# GIVEN PASSAGE
= = = =
Next, I changed the scenario – “what if you were the owner of the burger joint?  What would you do then?”  He thought for a while, then he said “I’d probably get out a calculator and start taking orders.  I’d probably run out and get a grill and start cooking burgers on it.”

Then I asked him “what if your job hunt was just like this?”  Big difference in perspective!

Here are some signs of an employee mentality:

  1. an employee has “rights” (something someone else owes him just because he has the job).
  2. an employee does the least amount necessary to do his/her job.
  3. an employee is concerned with the success of the business only to the extent that it effects him/her.
  4. an employee focuses on busyness, not results.

There is a sort of comfort living in the employee mentality.   There is (seeming) security in the monthly paycheck.  If things don’t go well, you can always blame it on someone else without much difficulty – the boss, a co-worker, a company policy, etc.  Most of all, you can keep dreaming that you can do a better job than your boss or build a better company if you wanted to – it’s easy to dream and judge from the bleachers.  But this attitude didn’t get me very far in life!

The bad news is that it is not easy to make a shift from an employee attitude to an owner mentality.  The good news is that it gets results, and that feels really, really good!

So what does this have to do with getting work in the claims industry?  Everything!  Taking an ownership attitude toward the results in your adjusting career means taking an ownership role in getting into the claims business.  This definitely means getting the training you need, but also means going out there and making it happen regarding getting claims work.  Sending out a few resumes and waiting is not ownership!  Once you are trained and licensed, it’s time to think outside the box and set yourself apart from the crowd.  It’s time to let yourself shine and use creativity to do it.
= = = =
# PROVIDED DATA
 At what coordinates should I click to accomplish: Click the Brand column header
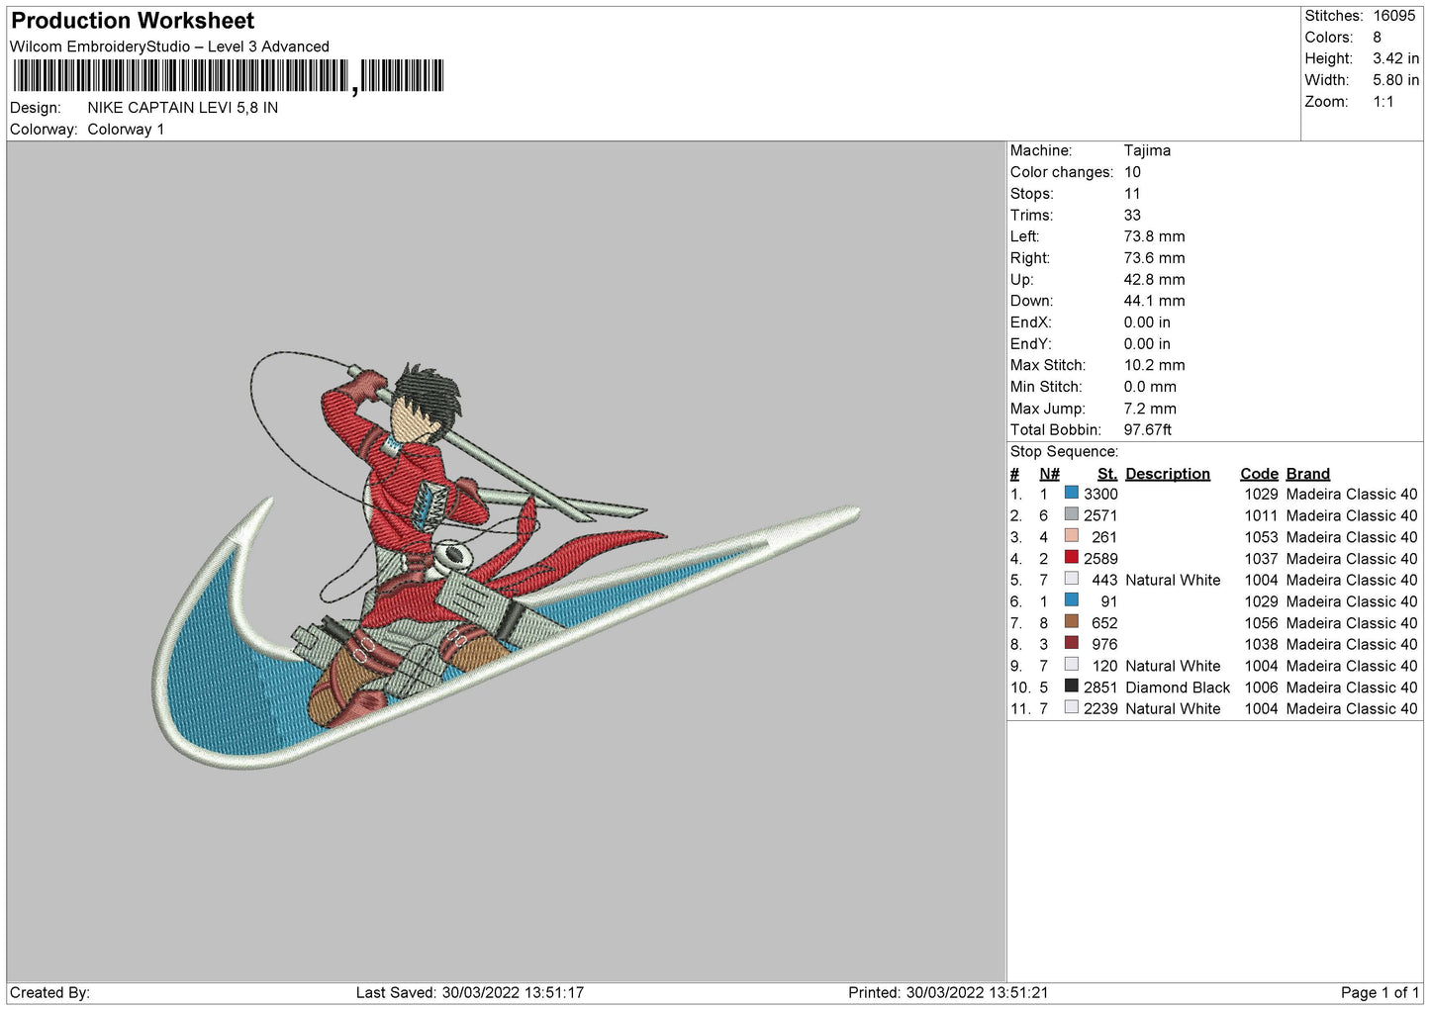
= = = =
# GIVEN REQUEST
Pick up the piece on bringing an owner mentality to a claims adjusting career and continue it from its final sentence.

# ANSWER TO THE PROBLEM
For example, I once wanted a job at the trendiest juice bar in Seattle, where I was living at the time.  I knew the competition was intense for a position at this joint.  I decided to skip the traditional resume, because I knew I’d be just another in a huge stack.  Instead, I took a whole day cutting up magazines and photographs to make a collage – of me, serving juice in a jungle of fruit!  I got called the very next day with a job offer (I’m not joking).

Another example – just yesterday I was talking to a past student.  He was already working on his employment strategy (do you have one?) before he finished his Xactimate training.  He was contacting potential employers from class.  He targeted a number of companies that he wanted to work for and decided that he wanted to offer to do his first 10 claims for free.  If they didn’t like his work, no harm done – they could give the claims to another adjuster.  If they did, they could pay him for those claims and give him more on top of that.  It worked!  When I talked to him yesterday, he was calling me from his office – he’s CAT manager for a national independent adjusting company.

I’m not saying to make a collage or offer free claims or make your resume in finger paint or any particular strategy.  I’m just suggesting that there are ways you might not have even thought of to “make it happen” in your life.

A good friend of mine once said to me when I was complaining about my problems “If you get lost in a forest, what are you going to do?  Curl up in the fetal position, suck your thumb and wait to die?  Or are you going to get up – even though you are hungry, tired and lost – and get to work saving your own life?  This seemed brutal, but I got his point.  Many times I feel like curling up and sucking my thumb, but instead find ways to get up and find my way out of the forest.

So – are you “owning” your employment strategy?  Are you thinking outside of the box, finding ways to show all the ways you can make unique and valuable contributions to a potential employer?  Don’t be just another resume in a stack – go out and make it happen!

One last thing – a little secret for you (shhhhh…).  If you even took the time to read beyond the first few lines of this blog post, you’re ahead of the game and you are on the right track!  I know this for a fact – most folks don’t even entertain by these kind of notions.  So much of success is based on how you see yourself.  See yourself as an owner, see yourself with the adjusting position you want, and the steps to get there will make themselves clear.

Go for it!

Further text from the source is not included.